Loretta, it took me a while to refresh my memory about Genetic Affairs.  It was discussed in this thread about six weeks ago:

https://www.wikitree.com/g2g/968686/how-i-used-dna-to-find-my-cousins-great-grandfather?show=969237#c969237

I signed up for Genetic Affairs.  Here is what I said then about the autotrees:

It took me a while to figure out how to get the autotrees.  When I finally did, they were a disappointment.  For my big mystery group, they were just a bunch of little fragments.  I had already done much more extensive connection of the various people the old-fashioned manual way (although relying on other Ancestry trees).

For people who have not spent months of their lives analyzing their DNA matches, I think this website offers a good service for a cheap price.  But still, it takes a great deal of study to really understand one's ancestry and one's matches.  While I don't doubt that some day, someone will manage to create a true one-world tree based on genetics, the current products are a long, long way from that.

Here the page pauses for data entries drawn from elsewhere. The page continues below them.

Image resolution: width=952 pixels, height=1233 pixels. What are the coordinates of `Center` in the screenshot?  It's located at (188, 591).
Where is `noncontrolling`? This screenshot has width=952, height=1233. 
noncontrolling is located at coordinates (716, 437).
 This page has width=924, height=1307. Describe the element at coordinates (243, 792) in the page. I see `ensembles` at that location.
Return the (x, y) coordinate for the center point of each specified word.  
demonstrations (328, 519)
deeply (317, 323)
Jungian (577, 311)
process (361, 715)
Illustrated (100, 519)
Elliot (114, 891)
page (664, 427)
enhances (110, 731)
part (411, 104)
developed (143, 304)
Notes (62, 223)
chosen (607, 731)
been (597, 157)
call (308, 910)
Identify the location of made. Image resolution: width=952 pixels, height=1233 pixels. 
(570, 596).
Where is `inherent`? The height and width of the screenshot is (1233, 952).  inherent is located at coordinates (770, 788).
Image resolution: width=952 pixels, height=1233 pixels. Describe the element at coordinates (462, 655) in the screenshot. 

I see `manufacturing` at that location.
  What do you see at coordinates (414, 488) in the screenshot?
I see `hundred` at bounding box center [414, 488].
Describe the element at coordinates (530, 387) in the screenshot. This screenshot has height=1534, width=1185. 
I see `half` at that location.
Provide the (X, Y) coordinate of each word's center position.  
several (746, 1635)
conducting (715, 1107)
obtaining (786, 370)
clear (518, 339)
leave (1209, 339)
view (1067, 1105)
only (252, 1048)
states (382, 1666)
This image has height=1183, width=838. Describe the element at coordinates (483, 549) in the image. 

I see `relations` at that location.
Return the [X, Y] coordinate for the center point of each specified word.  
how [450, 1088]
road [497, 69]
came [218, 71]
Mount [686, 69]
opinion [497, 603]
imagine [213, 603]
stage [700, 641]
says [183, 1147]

Well maybe in a few months when you get more matches you could run it again.  What is it about great things in small packages :)  Thing is I have been doing the same work with FTDNA and Gedmatch and then 23&Me by making spreadsheets and researching trees took at least 20 hours for each ancestor or more and see less.  I found the tree by cluster to be helpful and the whole tree.  The clusters by themselves are just names.  Yes most of my work is done with about 16K people in my tree.   But still a few very important brick walls.     Ancestry does not have a chromosome browser so you don't know why you match truly.  Especially those cousins you match more than one way.  And when they give you a clue, it may not be right and is often off of just one persons new theory.   I found a match I had overlooked that is fair amount of cm's in my Morrison line which could help with my brick wall.  Well have a great weekend !
Yes, of course I know that Ancestry does not have a chromosome browser.  When I want to know more about a match, I contact the person and ask him or her to upload to GEDmatch (and offer to help).